FORA’s response? Ask the contractor, Arcadis U.S. When Arcadis pulled the confidentiality card, FORA held up its hands, then cross-sued Arcadis. 


Now that everyone’s suing everyone, Balch is promising the FORA board will “re-review” its unwritten records retention policy – in closed session. “Talking about secrecy only in secret makes no sense,” Stamp wrote back. 


Squid’s standing by to see just what clean-up crews have been doing every day. If it’s not high-tech bomb residue remediation, Squid’s secretly hoping there’s a Pulitzer waiting. After all, Stamp wrote, “If the city of Bell had operated the way that FORA operates, the criminal acts of that city would not have been discovered.”


TRIKE TRAUMA… Squid always bikes on the sidewalk when Squid’s had a little too much sea sauce. But apparently even the sidewalks are unsafe, judging by the swift reaction to a new public threat: seniors on tricycles. 


A Seaside police officer stopped Thomas Carroll on April 19 on the sidewalk along Del Monte Boulevard, cuffed him behind his back and hauled him to jail. He was cited for driving the wrong way on the roadway and not complying with an officer.


Carroll, a 61-year-old vet, has suffered a cerebral hemorrhage and two strokes and can’t walk. His trike is his only way to get around – and he rides it slowly, with a handicap placard on the front. A couple of guys at Sports Center Bicycles, who’d sold Carroll his trike and witnessed the arrest, were appalled. “They were treating him as if he was a drunk,” shop owner Mark Roth says.

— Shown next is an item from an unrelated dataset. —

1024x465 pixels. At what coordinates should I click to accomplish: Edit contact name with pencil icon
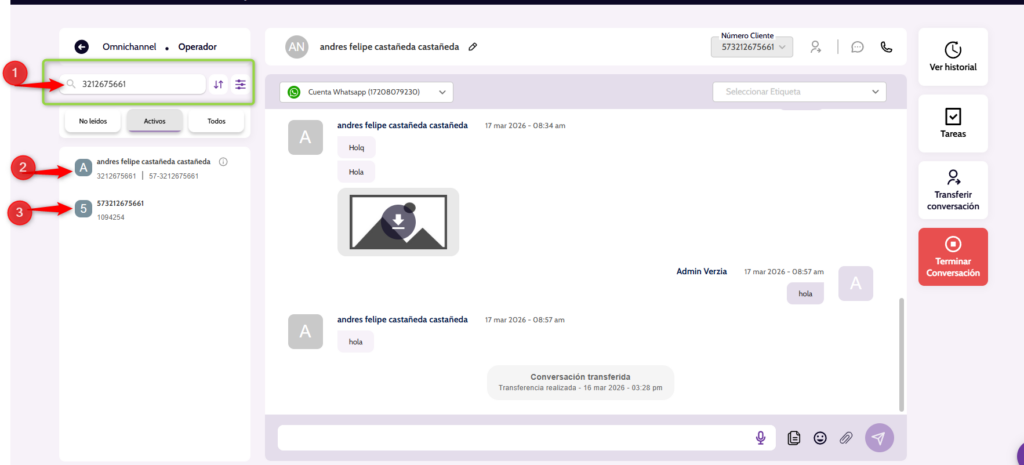click(473, 46)
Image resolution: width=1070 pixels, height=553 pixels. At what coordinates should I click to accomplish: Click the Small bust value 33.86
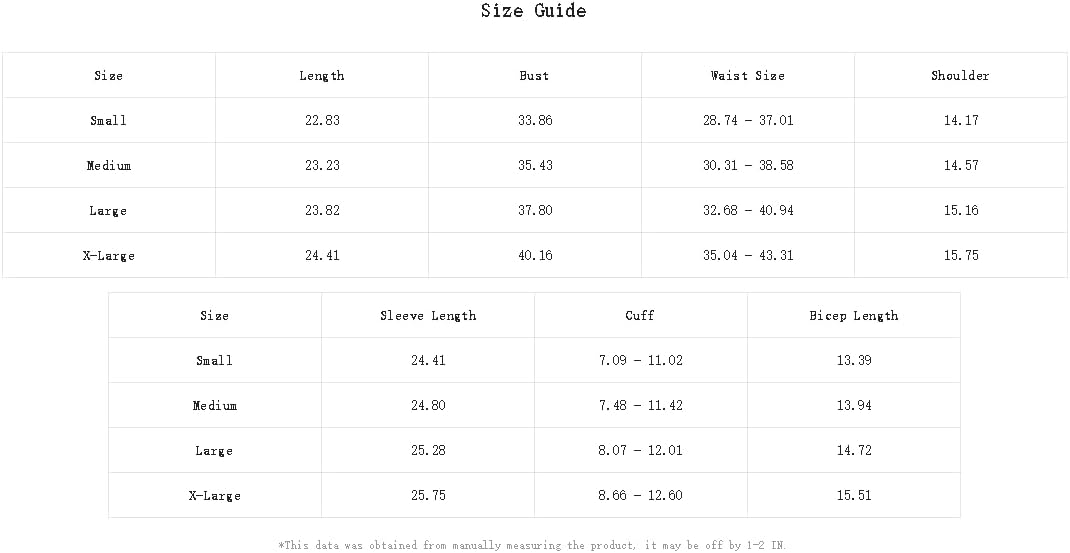[x=535, y=121]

Police Commander Judy Stradan says Carroll barrelled toward the officer. When the officer tried to talk to him, Carroll got sassy. “He’s nowhere frail,” she says. Carroll fighting the charges, with help from Legal Services for Seniors. Squid’s advice for Seaside police, in observance of both Bike Week and the Weekly’s Senior Guide: Back off, and take some sensitivity training.